Romanik, das sind für uns zerfallende Burgen, Klosterruinen mit idyllischen Kreuzgängen, massige Dome und wuchtige Wehrkirchen. Das sind merkwürdig starre Plastiken, kaum Bilder, kostbare handgeschriebene Bücher in den Museen. Romanik, das ist tausend Jahre her. Auch damals lebten Menschen, arbeiteten, liebten und hassten und veränderten die Welt. Wir erfahren von Landleuten und Bergknappen, Köhlern, Erzgießern, von Salzsiedern und Zeidlern, von Fürsten und Kaisern, und eine versunkene Zeit wird lebendig.
LESEPROBE:
Vinz bekam plötzlich Sehnsucht nach der Bauernarbeit, als er das Gerät sah. Er hatte das Land gesehen, es war fruchtbares Schwemmland, das man allerdings wegen der häufigen Überschwemmungen in den Niederungen fast ausschließlich als Rinderweide oder Grasland nutzte. Die Unstrut floss hier träge, in vielfachen Windungen, ihre Ufer waren mit Erlen und Weiden und allerlei Gesträuch gesäumt.

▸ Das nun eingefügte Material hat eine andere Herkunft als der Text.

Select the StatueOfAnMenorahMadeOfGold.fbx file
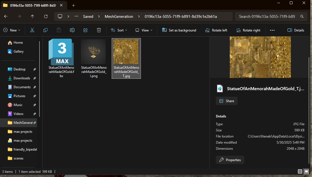 point(61,58)
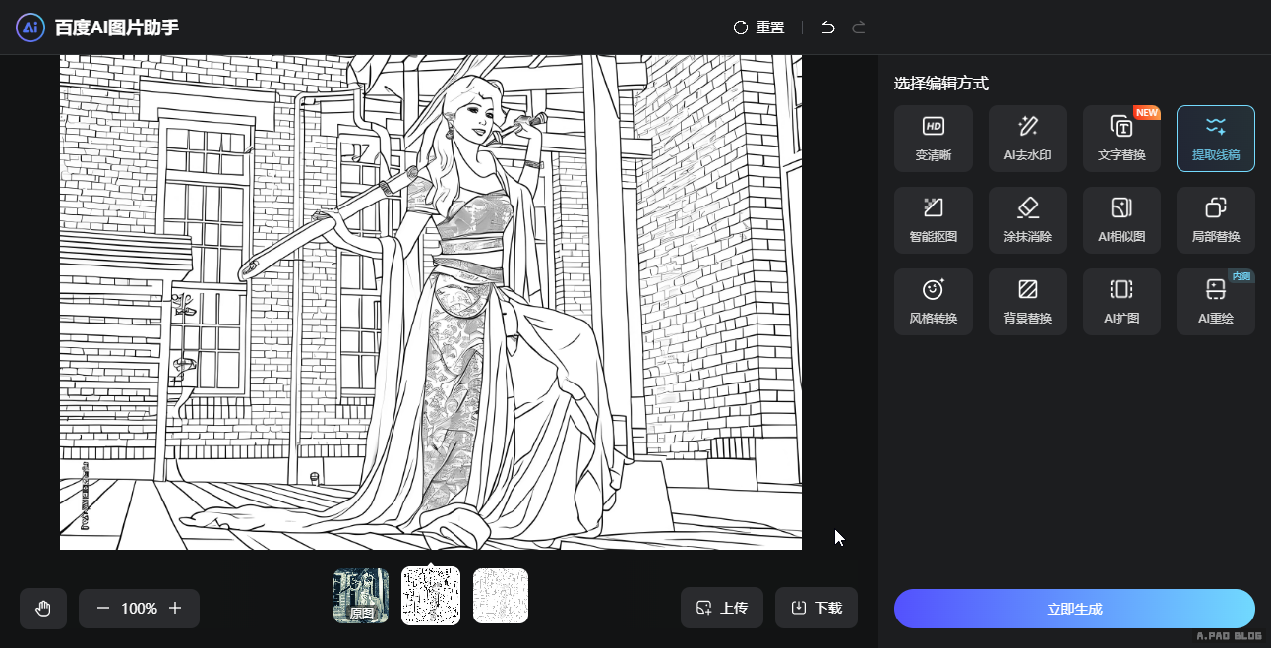
Task: Select the AI去水印 watermark removal tool
Action: pyautogui.click(x=1027, y=139)
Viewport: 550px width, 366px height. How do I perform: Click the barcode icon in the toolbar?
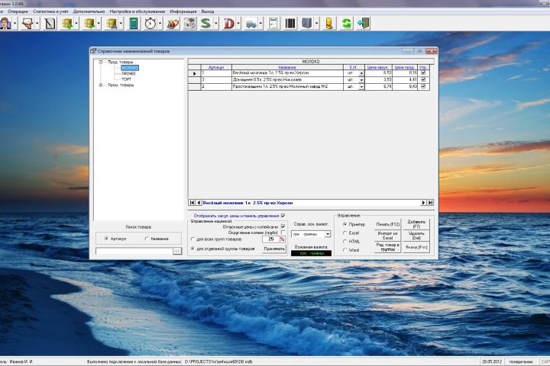coord(290,24)
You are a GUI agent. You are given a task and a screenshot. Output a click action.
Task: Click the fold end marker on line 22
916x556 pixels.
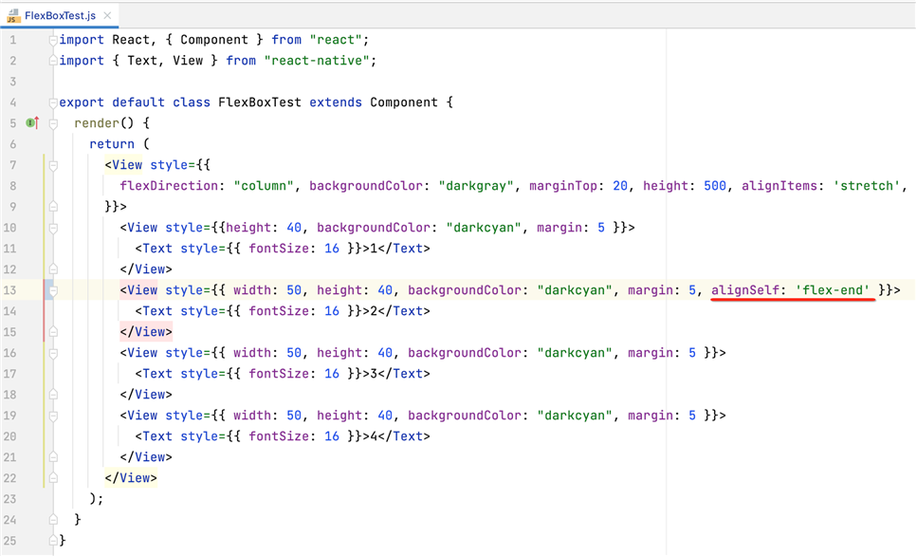53,478
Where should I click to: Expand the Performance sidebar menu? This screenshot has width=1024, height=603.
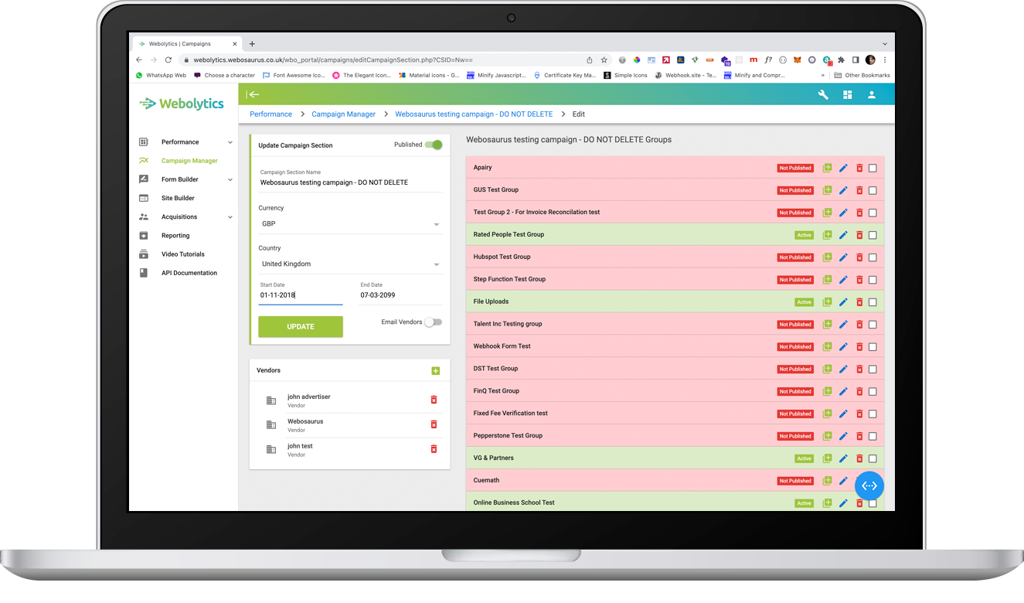pyautogui.click(x=186, y=142)
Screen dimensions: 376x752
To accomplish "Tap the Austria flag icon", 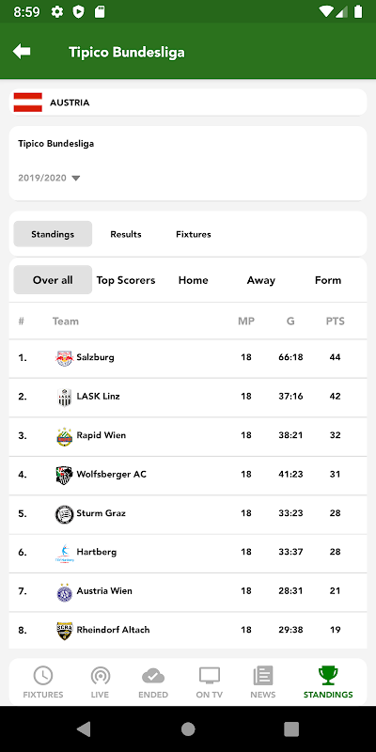I will click(x=28, y=102).
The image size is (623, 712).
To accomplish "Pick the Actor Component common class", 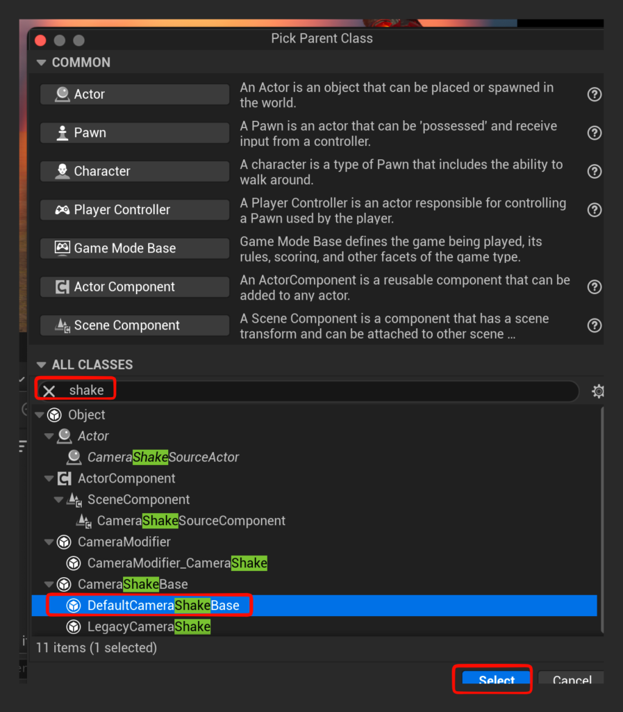I will coord(135,286).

Graureiher fischten dort ebenso wie der Otter, Biber errichteten Knüppeldämme quer durch und stauten das Wasser, dass es schwoll (in dem Namen steckt die Wurzel strut, was soviel wie schwellen, strotzen, strudeln bedeutet), in den krautigen Uferzonen voll Gilb- und Blutweiderich, Zaunrübe und Igelkolben, Wassernuss und Froschlöffel lebten Frösche und Schlangen, nisteten Bart- und Beutelmeisen, Blaukehlchen, Eisvögel. Wiedehopf und Steinkauz brüteten in den Höhlungen der Bäume, und auf den kahlen Kalkfelsen des Wendelsteins hatte eine Kolonie des Waldrapps ihre liederlichen Nester. Um diese Zeit allerdings waren die merkwürdigen storchenähnlichen Vögel mit dem metallisch schillernden schwarzen Gefieder und dem säbelförmigen Schnabel, dem glatten roten Kopf schon längst in ferne Länder gezogen.
Obwohl es eine unvorstellbar reiche Vielfalt der Tier- und Pflanzenarten gab, der Fluss von Fischen, Krebsen und Wasserinsekten wimmelte, von den Höhenzügen düstere Wälder herüberrauschten, trug doch die Gegend unverkennbar das Gepräge von Menschenhand. Die Wiesen im Überschwemmungsbereich waren sorgfältig gepflegt; wurden sie beweidet, so war es die Aufgabe der Frauen und Kinder, von den Kühen stehengelassene Horste von Disteln und Nesseln zu reuten und zu ebnen, dass sich keine Blüten bildeten, desgleichen mussten Maulwurfshaufen gebreitet und die zerstampften Bereiche der Tränken geharkt und aufgeschüttet werden. Wurden sie gemäht, benutzten die Bauern eine zweigriffige Sense mit langem, über die Schulter reichendem Baum.